AUKUS’un nihai etkisi, Avrupalıları hayati ancak coğrafi olarak uzak olan Hint-Pasifik güvenliği meselesine bulaşmanın bir anlamı olmadığı sonucuna varmaya zorlamak olabilir.
Frederic Grare | Kıdemli Politika Araştırmacısı
16 Eylül, – Amerikalılar dahil – daha iddialı bir AB dış politikasının tüm savunucuları için kutlanacak bir tarih olmalıydı. O gün, Avrupa Birliği Yüksek Temsilcisi Josep Borrell, Hint-Pasifik’te İşbirliği İçin AB Stratejisini başlattı. 27 üye ülkenin farklı konumları arasında bir uzlaşmaya dayanmasına rağmen, yeni belge AB’nin giderek küresel siyasetin merkez üssü haline gelen Hint-Pasifik bölgesinde gerçek bir yatırıma yönelik attığı nitel bir adımı temsil ediyordu. AB stratejisi, bağlanabilirlik gibi kilit konularda yeni mali imkanlar sağlamayı öngörmektedir. Daha genel olarak belge, güvenlik alanı da dahil olmak üzere Hint-Pasifik’teki Avrupa çıkarlarının korunması için yararlı bir stratejik çerçeve oluşturdu.
Ancak aynı gün daha erken saatlerde manşetler Amerika Birleşik Devletleri, Avustralya ve Birleşik Krallık arasında yeni bir güvenlik düzenlemesi olan “AUKUS” haberleriyle dolmuştu. AUKUS’un amacı, bir dizi güvenlik ve savunma kapasiteleri konusunda üç imza sahibi arasındaki işbirliğini derinleştirmektir. Bunu siber kabiliyetler, kuantum teknolojileri, yapay zeka ve nükleer enerjili denizaltılarla ilgili bir dizi teknoloji transferi yoluyla başarmayı planlıyorlar. Doğrudan sonucu Avustralya ile Fransa arasında 12 adet konvansiyonel tahrikli dizel-elektrikli denizaltının inşası için yapılan bir sözleşmenin iptal edilmesi olan anlaşmanın son maddesi, medya ilgisinden aslan payını aldı. Daha geniş stratejik perspektif ve bunun bir parçası olan Avrupa boyutu, bir yanda Paris, diğer yanda Canberra ve Washington arasında ortaya çıkan diplomatik krizde gözlerden kaçtı.

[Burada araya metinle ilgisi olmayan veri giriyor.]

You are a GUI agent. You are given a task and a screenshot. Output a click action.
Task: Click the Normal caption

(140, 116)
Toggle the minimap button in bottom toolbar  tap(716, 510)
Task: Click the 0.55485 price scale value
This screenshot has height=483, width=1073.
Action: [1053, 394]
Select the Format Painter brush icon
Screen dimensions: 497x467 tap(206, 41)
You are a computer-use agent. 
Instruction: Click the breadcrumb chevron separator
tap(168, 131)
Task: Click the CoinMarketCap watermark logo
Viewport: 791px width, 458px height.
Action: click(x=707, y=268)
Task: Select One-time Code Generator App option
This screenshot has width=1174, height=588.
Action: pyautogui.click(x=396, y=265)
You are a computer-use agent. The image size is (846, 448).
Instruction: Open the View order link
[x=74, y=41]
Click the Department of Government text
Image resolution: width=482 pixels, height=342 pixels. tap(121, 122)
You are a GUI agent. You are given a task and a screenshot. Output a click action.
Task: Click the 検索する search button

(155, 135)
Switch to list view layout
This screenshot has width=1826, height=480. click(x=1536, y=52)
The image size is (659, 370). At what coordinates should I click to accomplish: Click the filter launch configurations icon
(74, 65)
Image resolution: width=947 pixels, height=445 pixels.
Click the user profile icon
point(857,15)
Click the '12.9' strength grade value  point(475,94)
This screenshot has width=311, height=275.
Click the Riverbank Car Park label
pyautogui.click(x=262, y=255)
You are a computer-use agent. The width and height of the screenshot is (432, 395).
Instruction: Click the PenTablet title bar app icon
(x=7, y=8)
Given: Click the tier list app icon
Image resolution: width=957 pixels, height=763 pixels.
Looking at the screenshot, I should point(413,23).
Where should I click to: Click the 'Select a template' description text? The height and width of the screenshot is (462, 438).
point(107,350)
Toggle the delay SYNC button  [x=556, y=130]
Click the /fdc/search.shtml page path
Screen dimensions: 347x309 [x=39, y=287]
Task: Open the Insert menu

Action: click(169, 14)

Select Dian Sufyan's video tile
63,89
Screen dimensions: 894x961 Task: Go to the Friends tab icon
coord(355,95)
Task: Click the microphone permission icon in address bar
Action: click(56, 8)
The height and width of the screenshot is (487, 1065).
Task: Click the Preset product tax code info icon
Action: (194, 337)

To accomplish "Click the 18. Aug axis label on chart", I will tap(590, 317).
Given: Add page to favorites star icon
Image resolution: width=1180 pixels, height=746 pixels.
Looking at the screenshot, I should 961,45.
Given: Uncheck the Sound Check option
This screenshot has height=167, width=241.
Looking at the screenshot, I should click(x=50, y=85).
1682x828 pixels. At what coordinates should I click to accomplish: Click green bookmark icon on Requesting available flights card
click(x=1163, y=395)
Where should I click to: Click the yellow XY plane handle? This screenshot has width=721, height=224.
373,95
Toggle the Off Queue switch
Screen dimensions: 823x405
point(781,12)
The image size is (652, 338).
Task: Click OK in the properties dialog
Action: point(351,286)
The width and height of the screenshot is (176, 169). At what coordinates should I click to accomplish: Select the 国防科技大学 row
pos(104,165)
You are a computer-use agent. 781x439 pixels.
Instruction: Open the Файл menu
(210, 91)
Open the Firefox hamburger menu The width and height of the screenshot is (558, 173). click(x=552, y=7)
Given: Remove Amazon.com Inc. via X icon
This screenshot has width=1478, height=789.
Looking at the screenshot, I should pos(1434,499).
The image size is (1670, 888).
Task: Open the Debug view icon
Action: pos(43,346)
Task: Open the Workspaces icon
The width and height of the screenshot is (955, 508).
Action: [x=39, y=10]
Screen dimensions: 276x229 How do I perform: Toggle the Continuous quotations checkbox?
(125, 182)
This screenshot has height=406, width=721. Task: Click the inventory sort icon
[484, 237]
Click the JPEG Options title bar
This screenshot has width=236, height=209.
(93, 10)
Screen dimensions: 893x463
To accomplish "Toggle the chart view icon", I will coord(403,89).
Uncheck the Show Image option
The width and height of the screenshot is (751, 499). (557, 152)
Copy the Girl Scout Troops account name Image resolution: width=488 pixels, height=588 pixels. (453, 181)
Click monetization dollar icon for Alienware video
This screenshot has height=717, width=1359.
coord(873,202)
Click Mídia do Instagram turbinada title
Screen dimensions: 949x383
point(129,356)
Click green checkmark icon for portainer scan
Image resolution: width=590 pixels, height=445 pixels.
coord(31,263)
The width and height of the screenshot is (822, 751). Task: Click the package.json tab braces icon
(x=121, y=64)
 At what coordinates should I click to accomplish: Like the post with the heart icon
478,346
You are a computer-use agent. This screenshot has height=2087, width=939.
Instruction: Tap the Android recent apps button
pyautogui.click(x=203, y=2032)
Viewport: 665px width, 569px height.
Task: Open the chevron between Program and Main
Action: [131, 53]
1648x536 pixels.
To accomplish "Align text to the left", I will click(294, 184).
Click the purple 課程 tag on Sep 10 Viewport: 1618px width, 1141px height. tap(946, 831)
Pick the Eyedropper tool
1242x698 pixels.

Bu krizin kapsamı ve ne kadar süreceği henüz belirsizliğini koruyor, ancak Avrupalılar bunun yalnızca Fransızlar için bir sorun olduğunu ve Avrupa için hiçbir sonuç doğurmayacağına inanmakla yanılıyorlar. AUKUS bize Biden yönetiminin dış politikası hakkında çok şey anlatıyor ve iki temel soruyu gündeme getiriyor: ABD’nin müttefiki olmak ne anlama geliyor? Ve Washington’un Hint-Pasifik vizyonu nedir?
Birincisi, Biden yönetiminin açıkça dile getirdiği çok taraflılığı, başka bir deyişle tek taraflılıktan başka bir şey değildir. Bazı ABD’li analistlerin doğru bir şekilde gözlemledikleri üzere, tam da AB stratejisinin açıklandığı güne denk gelen yeni güvenlik paktının duyurusunun tarihi, şekli ve içeriği Avrupalılar için düpedüz bir küçümseme olmasa bile derin bir saygısızlığa işaret etmesine rağmen, AUKUS ABD ile AB arasında bir ayrılığa işaret etmiyordu. Ancak anlaşmanın sonuçları çok daha ciddidir.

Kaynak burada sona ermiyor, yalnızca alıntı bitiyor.